Exploring Visual Vocabularies | Sunday Selects

July 21, 2024

Collage and Form | Exploring the Visual Vocabularies of Four Artists

Contemporary collage artists like David Skillicorn, Holly Addi, Deborah T Colter, and Lisa Weiss create stunning pieces by playing with shapes and forms. They take images and combine them in unique ways to tell new stories. For example, Skillicorn's work often features dynamic contrasts that draw the eye, while Addi uses abstract forms to evoke emotional responses. Colter's collages explore themes of memory and identity through layered textures, and Weiss creates harmony from seemingly random fragments. These artists use the fragmented nature of collage to craft art that feels fresh and thought-provoking, encouraging viewers to see familiar images in a whole new light.

Lisa Weiss's work is created out of a need to organize and sift through an abundance of paper fragments from past works, the leftovers. Process always leads in her work.. Movements that inform gesture, repetitive mark and pattern making, all are happenings that bring her to this moment. Weiss is always looking for ways to detach from the past and future with a focus on the here and now.

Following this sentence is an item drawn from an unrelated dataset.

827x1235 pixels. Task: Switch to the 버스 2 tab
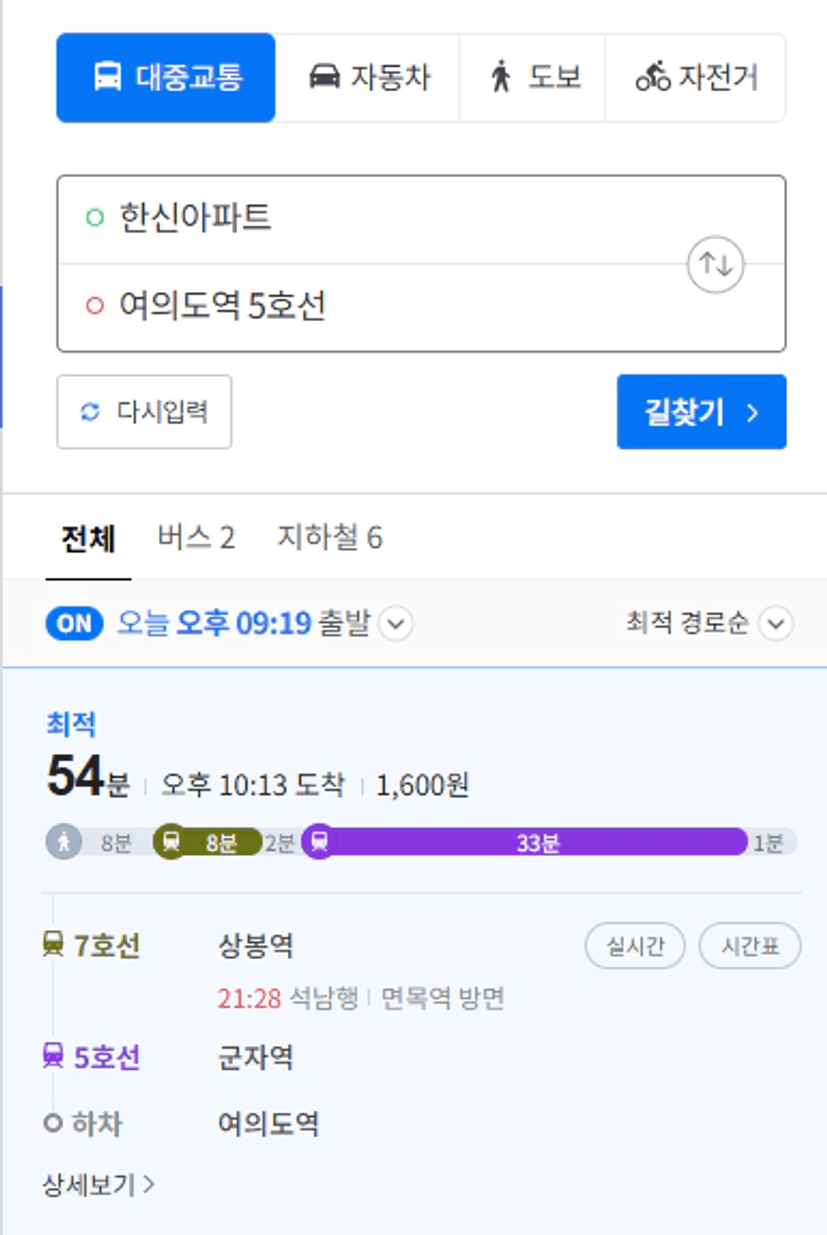pos(196,538)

David Skillicorn has been creating luminous abstract paintings for over twenty years. He explores complex spatial and color relationships through the use of texture, organic line, and sensuous fields of color. In mixed media works on canvas, Skillicorn creates sophisticated, intuitive paintings alive with surface texture, lush paint of vibrant colors in bold strokes over atmospheric passages.

Holly Addi creates abstract paintings focused on the philosophy of beauty in imperfection. With a background in psy­chology, Addi examines energy, color, space, and landscape through tempered abstraction. Addi con­siders her practice as a “composition of imperfectionism” By utilizing abstraction, she creates moments by means of rules and omissions, acceptance and refusal, providing a space for con­templation. Her works do not reference any particular form, and interpretation becomes multifaceted.Addi has exhibited nationwide, and has been featured in Architectural Digest, My Domain, and Electrify Maga­zine.

Deborah T. Colter is interested in the pure pleasure of form, line, and color. She describes her work as a continual evolutionary journey of discovery. She works with a variety of mixed mediums, collage and acrylic polymer paints building multiple layers on the surface until the piece begins to lead her to its own conclusion. Deborah holds a BFA from Rhode Island School of Design. She is widely represented in private and corporate collections throughout the United States and overseas. Deborah lives and works on the island of Martha’s Vineyard.